Якименко и Черноуцану на заднем сиденье прервали разговор, прислушались. Гоцман сидел, отвернувшись к окну.

— Где, говорю, прежний водитель? — продолжал Костюченко. — Почему машину сдал в таком состоянии?.. Товарищ подполковник, я пять минут его спрашивал! Пять минут!.. А он развернулся и в итоге ушел!
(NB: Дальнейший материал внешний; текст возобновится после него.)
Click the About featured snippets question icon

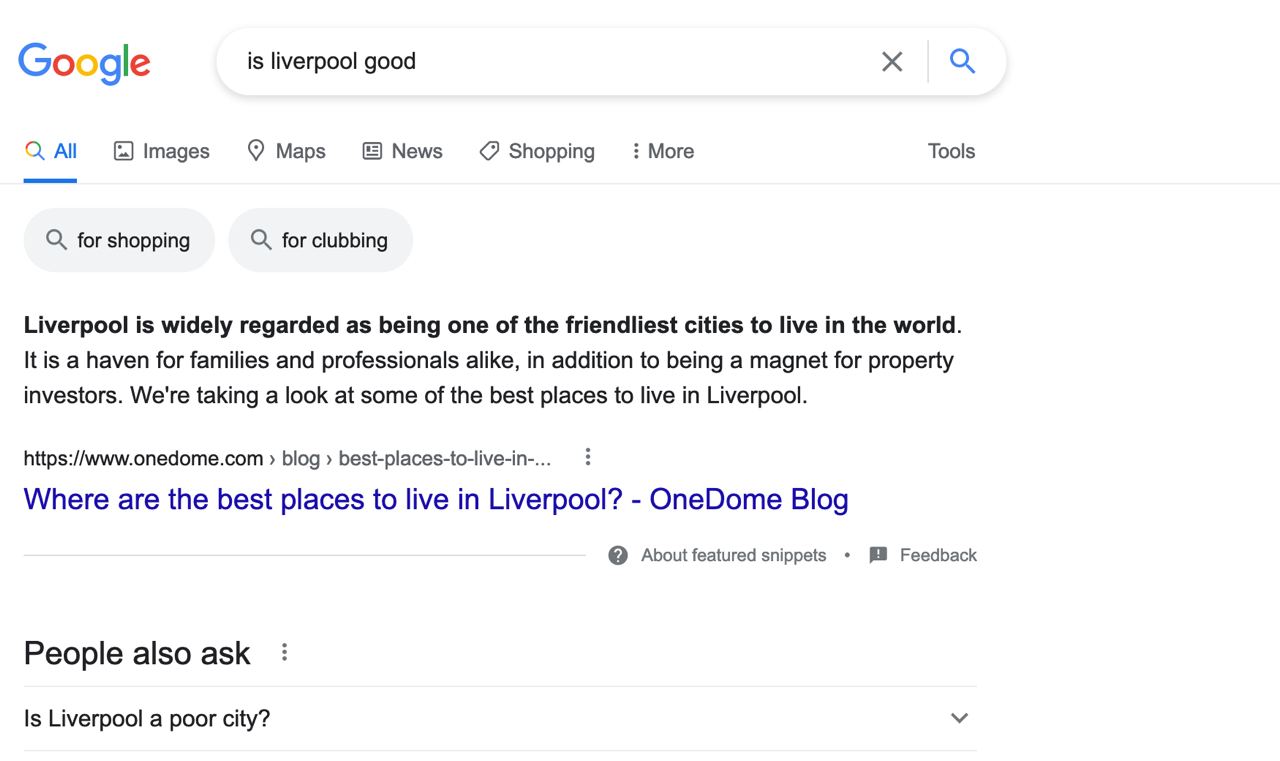pos(618,555)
— А тебе, значит, приспичило, шоб помыли? — пробурчал Гоцман.

— Так положено же! Прежний водитель должен сдать машину в надлежащем виде. Я…
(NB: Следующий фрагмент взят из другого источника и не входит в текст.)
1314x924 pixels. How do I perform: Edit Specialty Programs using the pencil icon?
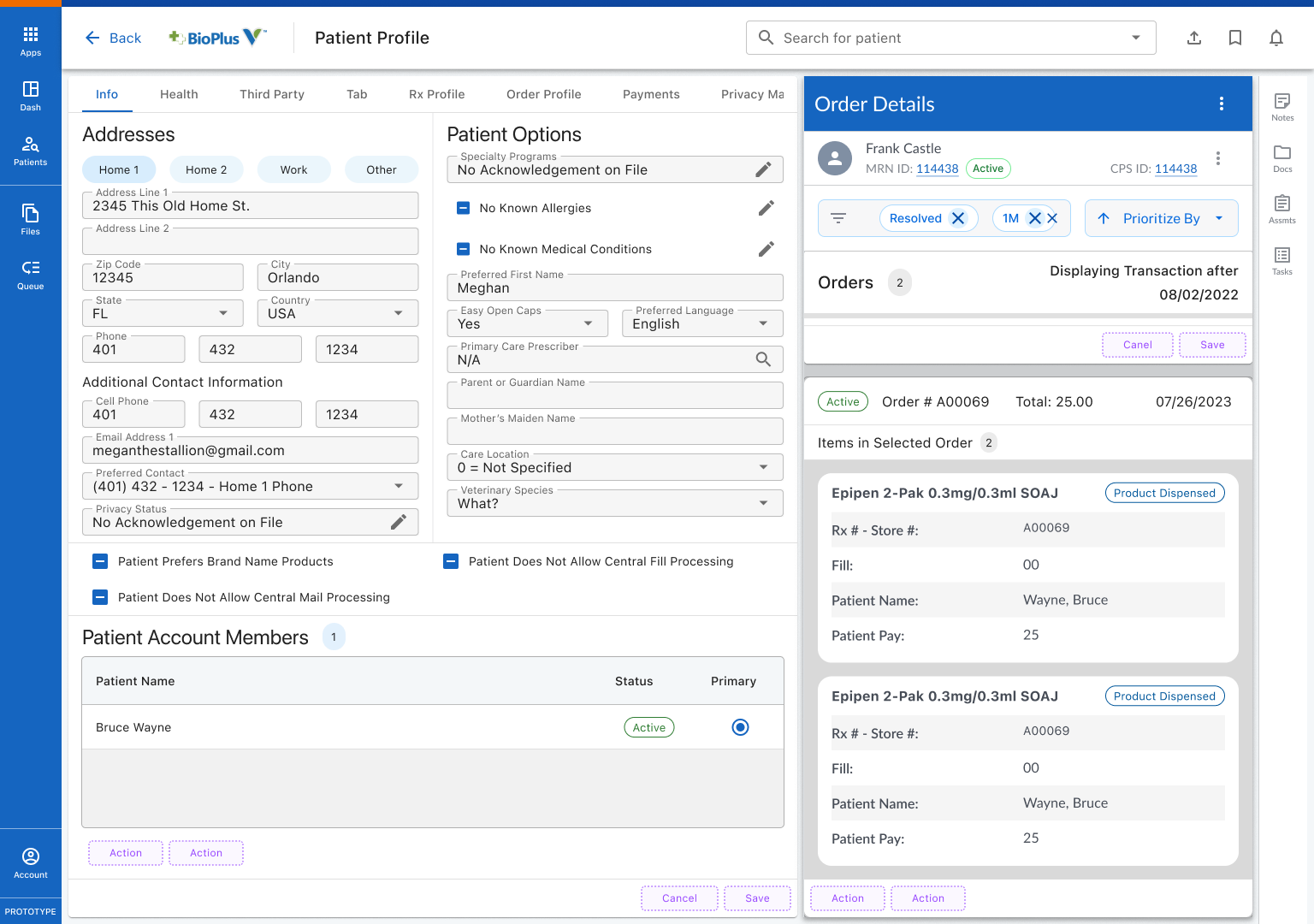tap(763, 169)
— Тормози, — неожиданно перебил его Гоцман. «Опель» плавно замедлил ход, замер у тротуара.

— Товарищ подполковник, я что-то не так?..

Гоцман, не отвечая, выскочил из машины и, подняв переднее сиденье, порылся в ящике. Вынул груду замасленной ветоши.

— Ты в войну где прохлаждался?

— Я воевал, товарищ подполковник! — Лицо гвардии сержанта вспыхнуло. — На Втором Белорусском, до Одера дошел!..

— Запомни, суровый воин! — перебивая его, повысил голос Гоцман. — Каждое утро ты будешь драить машину до кошачьего блеску! Сам! Вот этими самыми личными руками!.. — Он зло пихнул водителю в руки ком ветоши и уселся обратно в машину, грохнув дверцей.

— Так точно, товарищ подполковник! — погасшим голосом отозвался Костюченко, заводя мотор. — Я все понял!..

Тронулись. Минуты две ехали молча. Остановились, пропуская трамвай, перегруженный 17-й номер, шедший на пляж Аркадии. На «колбасе» прицепного вагона помещалось десятка два предприимчивых одесситов. Кондукторша, высунувшись из открытого окна, орала на них на чем свет стоит.

— Второй Белорусский? — неожиданно спросил Гоцман.

— Так точно! — вздрогнув, отозвался водитель.

— За полковника Шамина не слышал?

— Так точно, слышал! Был такой… ворюга… То есть говорили такое, что ворюга, — поспешно поправился водитель, напряженно косясь на начальство. — Но его оправдали. В «Красной Звезде» даже заметка была…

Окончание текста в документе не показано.